Herston was first settled by Europeans in the 1850s. Sir Robert Herbert, Queensland's first premier, built a farm in the area, and lived in the farmhouse with his then Attorney-General, John Bramston. They named their house Herston, a combination of their surnames, which eventually became the name of the suburb. It has been speculated that the two men may have been in a kind of homosexual relationship at the time or at least a kind of very strong and intimate male friendship.

Many of Herston's streets were named after local identities of the time. Bowen Bridge Road and Bowen Park were named after Sir George Bowen, Queensland's first governor. Butterfield Street was named after local schoolmaster William Butterfield. Hetherington Street was named after coal industry identity John William Hetherington, and Garrick Terrace got its name from James Francis Garrick, the man who purchased Herston from Herbert and Bramston.

Royal Children's Hospital Special School opened on 11 August 1919. As the name suggests, the school provided education to children who were patients in the hospital. On 1 December 2014 it became the Royal Brisbane and ACT for Kids Campus of the Lady Cilento Children's Hospital School. On 1 January 2019 it became a campus of the Queensland Children's Hospital School (reflecting the name change of the Lady Cilento Children's Hospital).

St Joan of Arc Catholic church opened on Sunday 5 December 1920 when it was blessed and opened by Roman Catholic Archbishop of Brisbane, James Duhig. St Joan of Arc Catholic School opened on 14 July 1924 under the Sisters of the Presentation. The school closed in 1968.

From the eastern side of the suburb was served by frequent tram services along Bowen Bridge Road, with routes converging from Chermside, Kalinga (until 1962), Stafford, and Grange. These services combined to provide the suburb with an off-peak service of a tram every 2½ minutes along Bowen Bridge Road in the late 1950s. This service ceased in December 1968. From the western side of the suburb was served by trams which ran along Kelvin Grove Road. This service also ceased in December 1968.

Herston Methodist Church opened on Saturday 24 March 1923 on the corner of Aberleigh and Scott Roads. It was an unpretentious hardwood building 33 x 24 ft. The church was still operating in 1990 but had closed prior to March 2020.

On 13 October 1928 St Luke's Anglican Mission Hall was dedicated by Archbishop Gerald Sharp. Although Herston was within the parish of Holy Trinity Church at Fortitude Valley, Herston residents had wanted a closer place of worship. The mission hall was in a converted residence with the front rooms being used as a chapel and a Sunday School. A new church was dedicated on 29 April 1962 by Archbishop Reginald Halse and consecrated on 18 October 1964 by Archbishop Philip Strong. Its closure on 7 May 1993 was approved by Assistant Bishop Wood. It was located on the corner of Wyndham and Weightman Streets.

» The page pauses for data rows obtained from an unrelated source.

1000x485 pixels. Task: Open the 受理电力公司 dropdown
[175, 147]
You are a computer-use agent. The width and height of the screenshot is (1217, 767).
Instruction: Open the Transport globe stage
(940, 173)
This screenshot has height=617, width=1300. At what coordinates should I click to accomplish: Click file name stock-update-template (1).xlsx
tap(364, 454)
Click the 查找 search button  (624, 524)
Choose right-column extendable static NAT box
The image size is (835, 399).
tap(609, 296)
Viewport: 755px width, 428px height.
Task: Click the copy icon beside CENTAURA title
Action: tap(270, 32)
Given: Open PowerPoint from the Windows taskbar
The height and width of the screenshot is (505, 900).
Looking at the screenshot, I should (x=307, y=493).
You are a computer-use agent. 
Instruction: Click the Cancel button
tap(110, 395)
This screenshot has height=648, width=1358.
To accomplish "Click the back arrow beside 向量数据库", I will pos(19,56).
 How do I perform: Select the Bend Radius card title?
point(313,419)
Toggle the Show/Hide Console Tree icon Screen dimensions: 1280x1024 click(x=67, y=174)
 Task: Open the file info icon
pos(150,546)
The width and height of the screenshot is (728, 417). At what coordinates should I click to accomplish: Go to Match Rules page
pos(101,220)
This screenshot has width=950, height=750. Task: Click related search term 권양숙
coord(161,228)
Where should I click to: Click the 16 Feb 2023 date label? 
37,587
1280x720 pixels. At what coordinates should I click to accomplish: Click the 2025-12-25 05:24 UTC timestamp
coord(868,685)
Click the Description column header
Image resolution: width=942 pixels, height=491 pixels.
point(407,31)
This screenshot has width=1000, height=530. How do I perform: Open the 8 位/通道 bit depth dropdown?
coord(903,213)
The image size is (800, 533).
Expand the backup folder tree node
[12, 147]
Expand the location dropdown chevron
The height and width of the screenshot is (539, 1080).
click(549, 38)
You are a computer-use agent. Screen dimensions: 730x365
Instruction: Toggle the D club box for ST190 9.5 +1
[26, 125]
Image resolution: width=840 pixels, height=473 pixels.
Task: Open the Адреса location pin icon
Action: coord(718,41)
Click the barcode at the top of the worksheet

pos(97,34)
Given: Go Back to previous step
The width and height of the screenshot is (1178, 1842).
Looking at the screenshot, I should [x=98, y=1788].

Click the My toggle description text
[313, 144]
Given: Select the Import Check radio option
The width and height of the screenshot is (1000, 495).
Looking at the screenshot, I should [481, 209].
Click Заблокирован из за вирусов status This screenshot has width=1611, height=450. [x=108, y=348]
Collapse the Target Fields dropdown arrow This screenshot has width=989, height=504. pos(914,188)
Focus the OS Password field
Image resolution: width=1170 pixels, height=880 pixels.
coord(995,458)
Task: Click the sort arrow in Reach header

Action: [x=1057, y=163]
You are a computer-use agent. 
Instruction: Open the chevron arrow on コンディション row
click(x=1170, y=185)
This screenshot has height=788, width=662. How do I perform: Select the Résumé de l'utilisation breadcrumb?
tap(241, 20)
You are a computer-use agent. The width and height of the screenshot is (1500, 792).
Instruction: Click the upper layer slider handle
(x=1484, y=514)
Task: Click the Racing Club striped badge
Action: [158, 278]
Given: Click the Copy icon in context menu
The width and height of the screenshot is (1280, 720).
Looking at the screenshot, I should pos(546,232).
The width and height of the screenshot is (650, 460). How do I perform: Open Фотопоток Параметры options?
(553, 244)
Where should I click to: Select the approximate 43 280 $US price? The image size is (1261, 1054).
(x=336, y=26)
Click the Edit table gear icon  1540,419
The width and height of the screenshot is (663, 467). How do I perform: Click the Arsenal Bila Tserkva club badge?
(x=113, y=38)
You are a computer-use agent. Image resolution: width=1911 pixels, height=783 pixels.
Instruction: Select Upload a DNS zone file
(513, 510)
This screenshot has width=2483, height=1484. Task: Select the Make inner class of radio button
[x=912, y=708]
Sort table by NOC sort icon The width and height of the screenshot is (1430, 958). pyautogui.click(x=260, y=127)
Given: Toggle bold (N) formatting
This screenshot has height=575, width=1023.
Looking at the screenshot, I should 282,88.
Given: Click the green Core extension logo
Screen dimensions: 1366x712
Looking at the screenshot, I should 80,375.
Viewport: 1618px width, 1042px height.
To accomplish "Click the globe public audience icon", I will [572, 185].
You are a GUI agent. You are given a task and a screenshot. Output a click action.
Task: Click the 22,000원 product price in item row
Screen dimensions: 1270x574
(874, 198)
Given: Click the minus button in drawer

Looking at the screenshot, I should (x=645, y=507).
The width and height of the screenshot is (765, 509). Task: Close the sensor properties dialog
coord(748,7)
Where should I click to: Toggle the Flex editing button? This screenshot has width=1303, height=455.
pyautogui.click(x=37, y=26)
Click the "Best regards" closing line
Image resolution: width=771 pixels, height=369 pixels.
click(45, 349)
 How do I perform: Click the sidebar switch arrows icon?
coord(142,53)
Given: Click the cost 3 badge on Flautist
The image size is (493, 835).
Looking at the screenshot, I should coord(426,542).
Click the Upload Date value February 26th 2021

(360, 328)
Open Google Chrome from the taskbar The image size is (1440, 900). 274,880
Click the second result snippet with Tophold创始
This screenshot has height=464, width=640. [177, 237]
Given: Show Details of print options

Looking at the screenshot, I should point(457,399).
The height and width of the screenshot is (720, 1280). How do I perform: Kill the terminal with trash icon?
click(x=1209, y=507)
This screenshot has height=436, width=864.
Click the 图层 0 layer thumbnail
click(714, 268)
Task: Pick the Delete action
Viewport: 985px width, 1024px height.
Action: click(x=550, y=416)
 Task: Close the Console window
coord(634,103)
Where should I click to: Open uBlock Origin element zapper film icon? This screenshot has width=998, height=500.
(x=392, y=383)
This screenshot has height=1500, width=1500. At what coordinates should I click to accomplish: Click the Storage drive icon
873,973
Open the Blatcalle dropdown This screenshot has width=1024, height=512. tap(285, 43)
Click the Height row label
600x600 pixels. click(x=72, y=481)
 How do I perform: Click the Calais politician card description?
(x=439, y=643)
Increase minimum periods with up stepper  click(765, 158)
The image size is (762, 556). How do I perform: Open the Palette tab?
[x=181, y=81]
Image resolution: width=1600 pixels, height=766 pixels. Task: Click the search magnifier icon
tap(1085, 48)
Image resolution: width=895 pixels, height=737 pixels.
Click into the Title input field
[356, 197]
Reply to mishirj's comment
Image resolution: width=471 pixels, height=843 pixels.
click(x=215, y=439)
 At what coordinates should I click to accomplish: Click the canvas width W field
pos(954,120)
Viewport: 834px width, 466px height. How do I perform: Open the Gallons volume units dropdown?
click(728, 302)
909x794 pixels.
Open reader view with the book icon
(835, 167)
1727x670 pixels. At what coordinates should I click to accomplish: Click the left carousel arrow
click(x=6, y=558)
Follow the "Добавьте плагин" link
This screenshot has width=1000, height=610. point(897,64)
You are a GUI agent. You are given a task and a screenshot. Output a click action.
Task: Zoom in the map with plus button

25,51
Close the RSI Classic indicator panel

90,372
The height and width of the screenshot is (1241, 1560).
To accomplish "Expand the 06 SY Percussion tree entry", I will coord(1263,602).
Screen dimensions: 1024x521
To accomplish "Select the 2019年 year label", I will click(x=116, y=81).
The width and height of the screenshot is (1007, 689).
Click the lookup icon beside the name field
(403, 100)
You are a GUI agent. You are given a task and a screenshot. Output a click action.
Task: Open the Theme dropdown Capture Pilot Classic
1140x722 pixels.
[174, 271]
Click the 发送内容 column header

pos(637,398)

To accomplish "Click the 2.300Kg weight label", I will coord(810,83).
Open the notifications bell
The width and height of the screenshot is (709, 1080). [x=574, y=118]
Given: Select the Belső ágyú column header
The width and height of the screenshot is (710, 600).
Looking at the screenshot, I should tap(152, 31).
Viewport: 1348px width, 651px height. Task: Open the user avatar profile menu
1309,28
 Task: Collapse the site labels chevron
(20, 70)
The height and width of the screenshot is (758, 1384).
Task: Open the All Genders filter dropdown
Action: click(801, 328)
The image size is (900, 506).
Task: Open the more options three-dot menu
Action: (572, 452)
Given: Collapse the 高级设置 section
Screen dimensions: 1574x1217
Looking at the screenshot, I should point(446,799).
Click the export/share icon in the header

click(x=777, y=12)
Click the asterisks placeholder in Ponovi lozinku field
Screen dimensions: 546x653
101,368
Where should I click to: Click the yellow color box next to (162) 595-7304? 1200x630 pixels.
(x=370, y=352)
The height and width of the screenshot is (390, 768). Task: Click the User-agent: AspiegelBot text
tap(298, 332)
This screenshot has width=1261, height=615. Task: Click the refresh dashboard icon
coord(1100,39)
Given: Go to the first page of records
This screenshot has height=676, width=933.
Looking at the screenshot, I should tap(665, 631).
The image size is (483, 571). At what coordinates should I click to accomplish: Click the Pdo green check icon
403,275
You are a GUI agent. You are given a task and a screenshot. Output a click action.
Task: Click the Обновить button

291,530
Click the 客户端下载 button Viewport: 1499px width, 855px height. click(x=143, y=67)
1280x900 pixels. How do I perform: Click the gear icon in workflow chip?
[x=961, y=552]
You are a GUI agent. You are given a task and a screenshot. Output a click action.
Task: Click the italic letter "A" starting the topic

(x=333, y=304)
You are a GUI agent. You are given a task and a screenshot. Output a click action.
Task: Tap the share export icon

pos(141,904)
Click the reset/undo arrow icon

Between 1953 and November 1968, the suburb was also served by Brisbane City Council trolley-buses which connected the suburb with Fortitude Valley and ran through to Stanley Bridge in East Brisbane. The trolley-buses ran along Herston Road and Butterfield Street, past Ballymore football ground, terminating near the intersection of Prospect Terrace and Kelvin Grove Road.

Wattlebrae Hospital School opened circa 1957 and closed circa 1958.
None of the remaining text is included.